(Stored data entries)
***

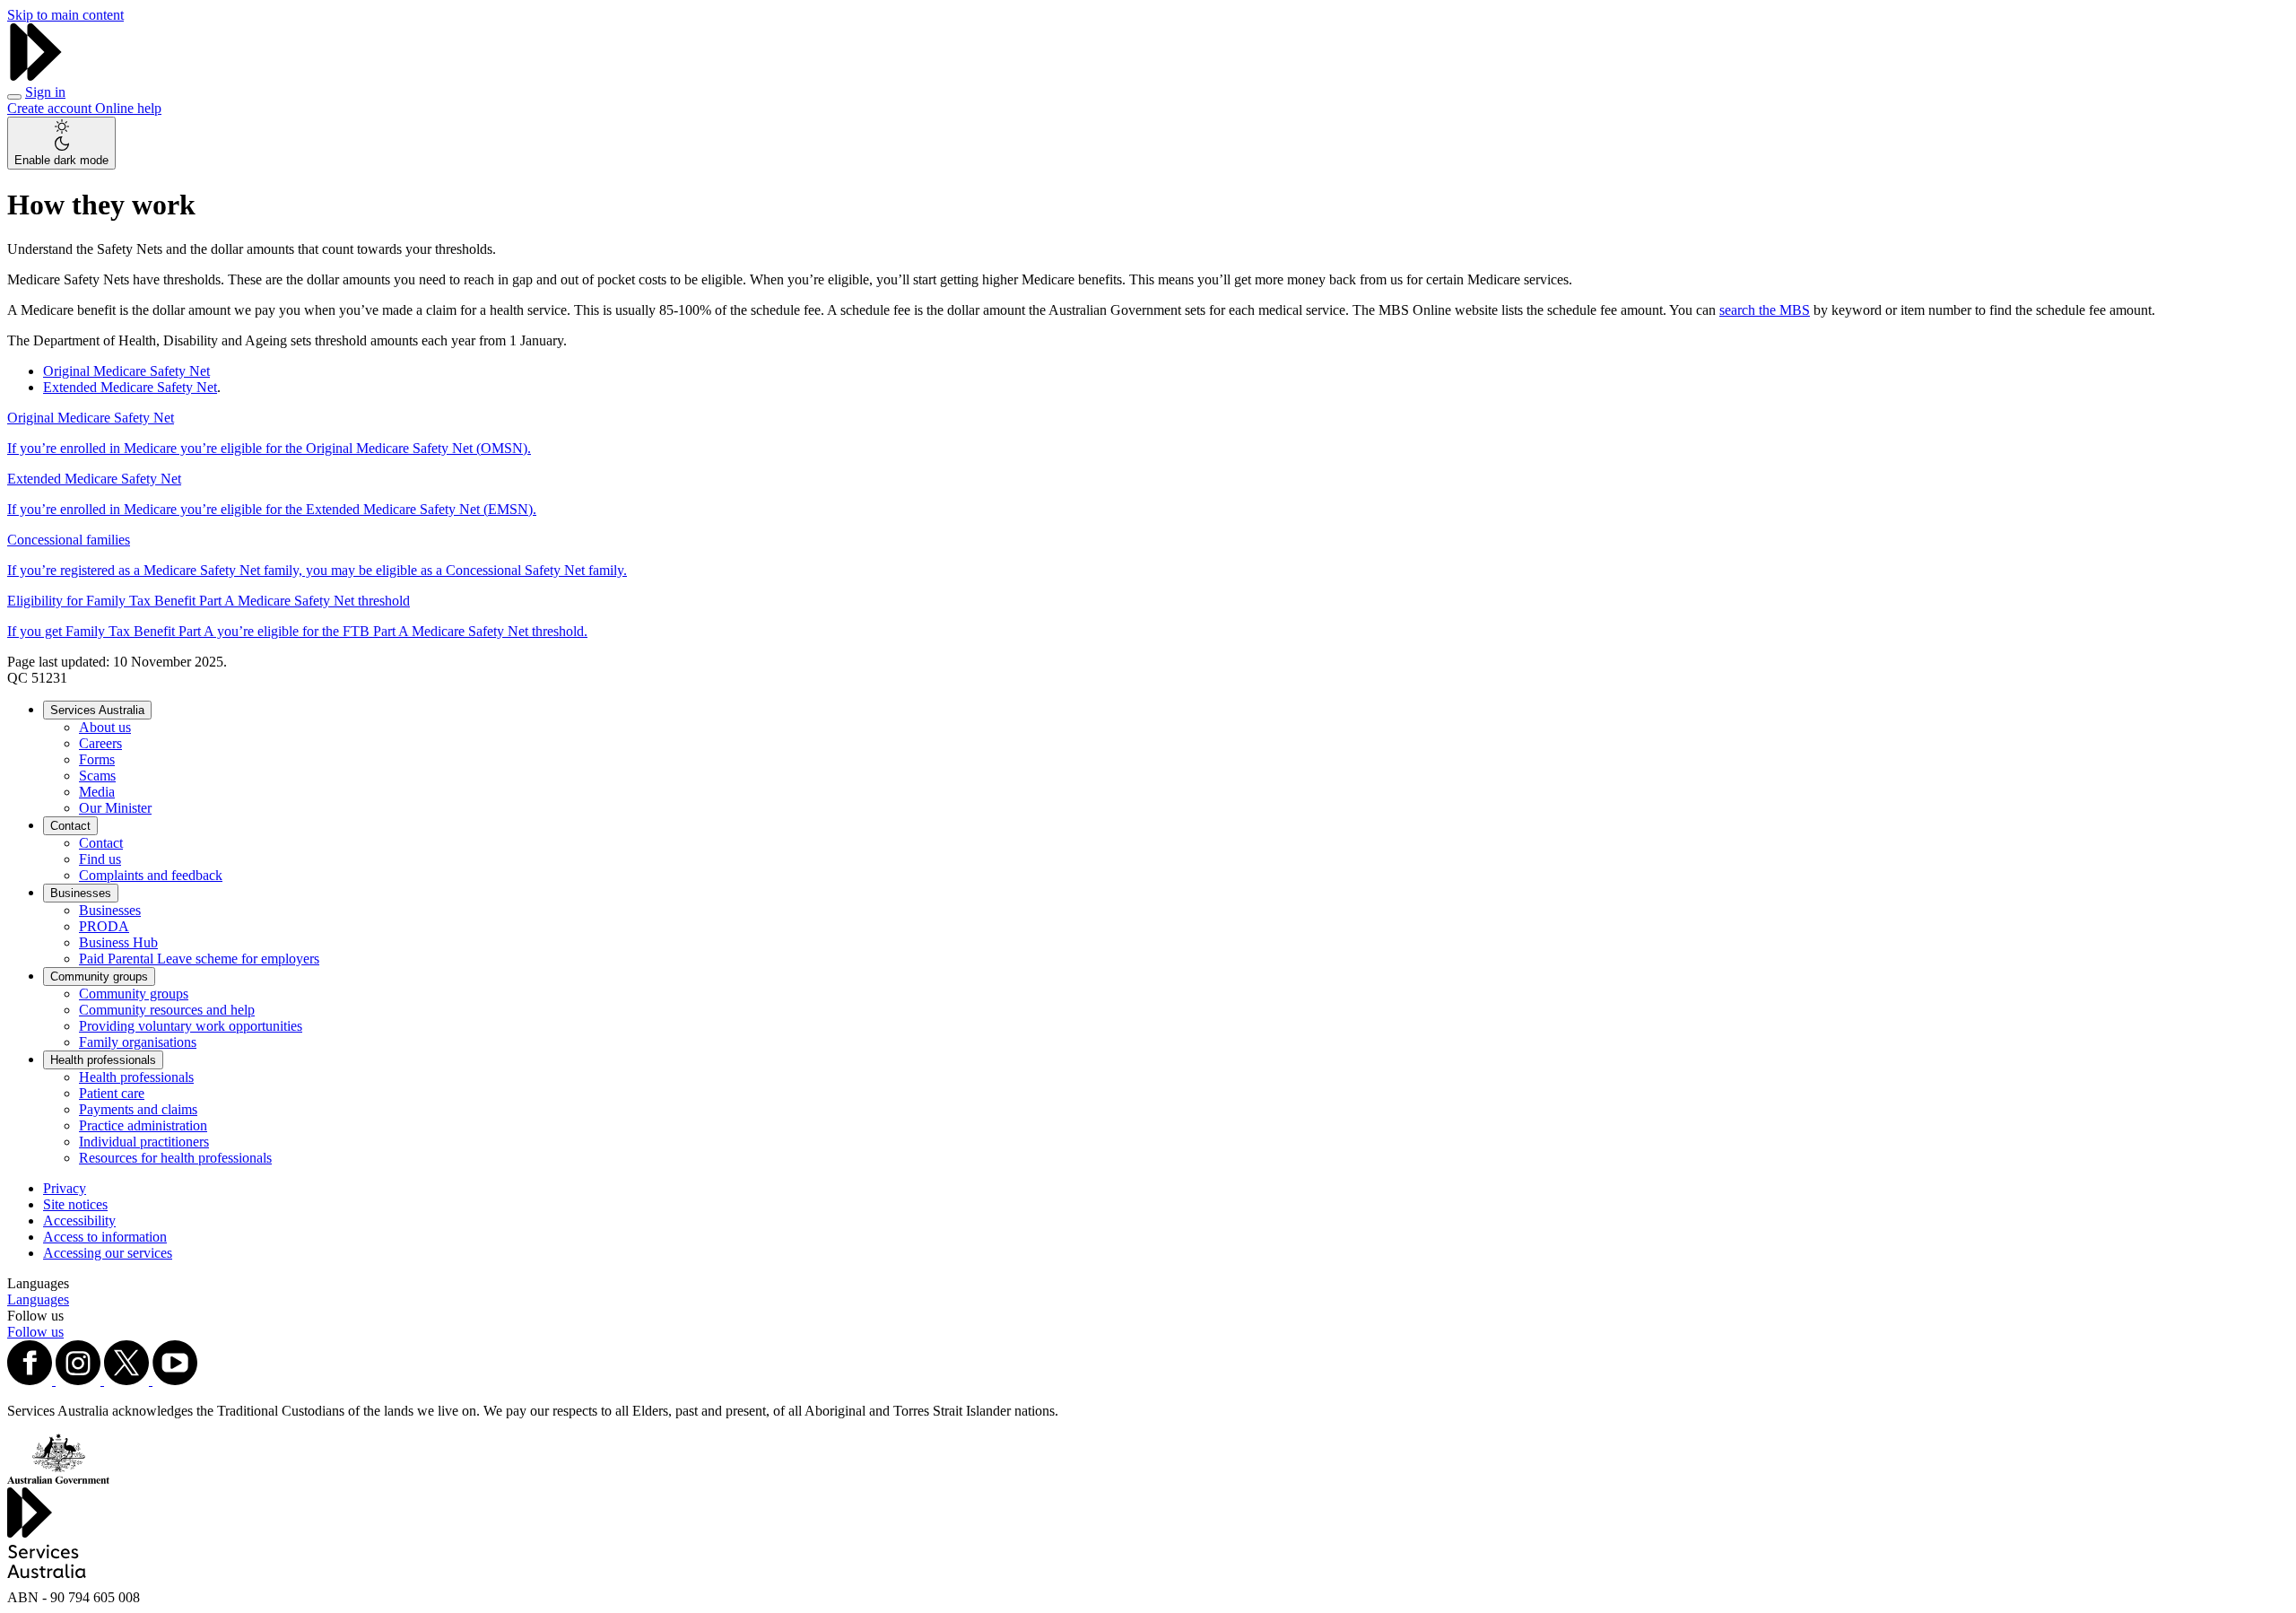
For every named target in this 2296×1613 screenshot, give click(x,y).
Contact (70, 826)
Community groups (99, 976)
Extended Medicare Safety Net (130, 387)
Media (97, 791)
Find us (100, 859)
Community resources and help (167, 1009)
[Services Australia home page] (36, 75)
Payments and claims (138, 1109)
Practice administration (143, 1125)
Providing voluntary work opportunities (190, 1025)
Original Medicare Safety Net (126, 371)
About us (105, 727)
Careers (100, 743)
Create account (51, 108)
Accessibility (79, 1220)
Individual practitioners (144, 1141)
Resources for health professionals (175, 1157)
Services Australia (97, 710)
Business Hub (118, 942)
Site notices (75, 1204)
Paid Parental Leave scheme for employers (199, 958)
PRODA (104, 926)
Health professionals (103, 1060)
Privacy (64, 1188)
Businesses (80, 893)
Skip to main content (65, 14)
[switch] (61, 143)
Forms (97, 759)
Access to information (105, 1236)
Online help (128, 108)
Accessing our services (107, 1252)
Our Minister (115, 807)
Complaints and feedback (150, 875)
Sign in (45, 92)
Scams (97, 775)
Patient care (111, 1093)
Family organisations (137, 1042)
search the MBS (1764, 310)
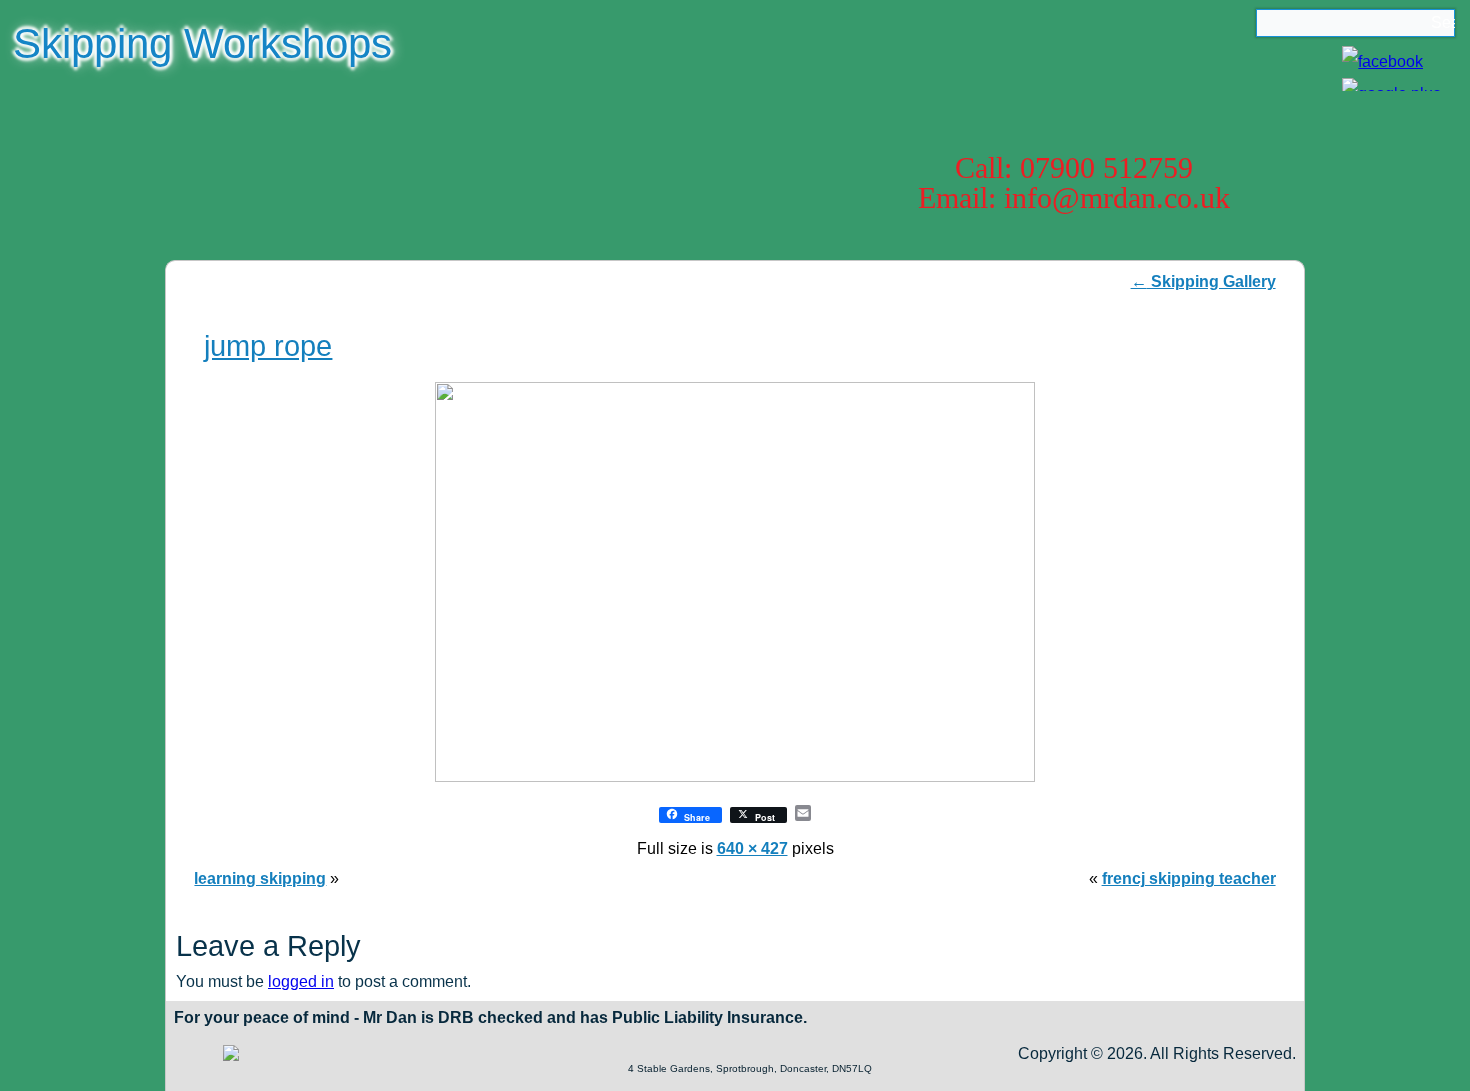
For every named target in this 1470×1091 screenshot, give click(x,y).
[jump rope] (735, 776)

***

[What the task asks]:
In the data above, which lines lie between the line with "Careers (100, 743)" and the line with "PRODA (104, 926)", inclusive? Print those lines exactly and nothing else.

[Solution for this task]:
Careers (100, 743)
Create account (51, 108)
Accessibility (79, 1220)
Individual practitioners (144, 1141)
Resources for health professionals (175, 1157)
Services Australia (97, 710)
Business Hub (118, 942)
Site notices (75, 1204)
Paid Parental Leave scheme for employers (199, 958)
PRODA (104, 926)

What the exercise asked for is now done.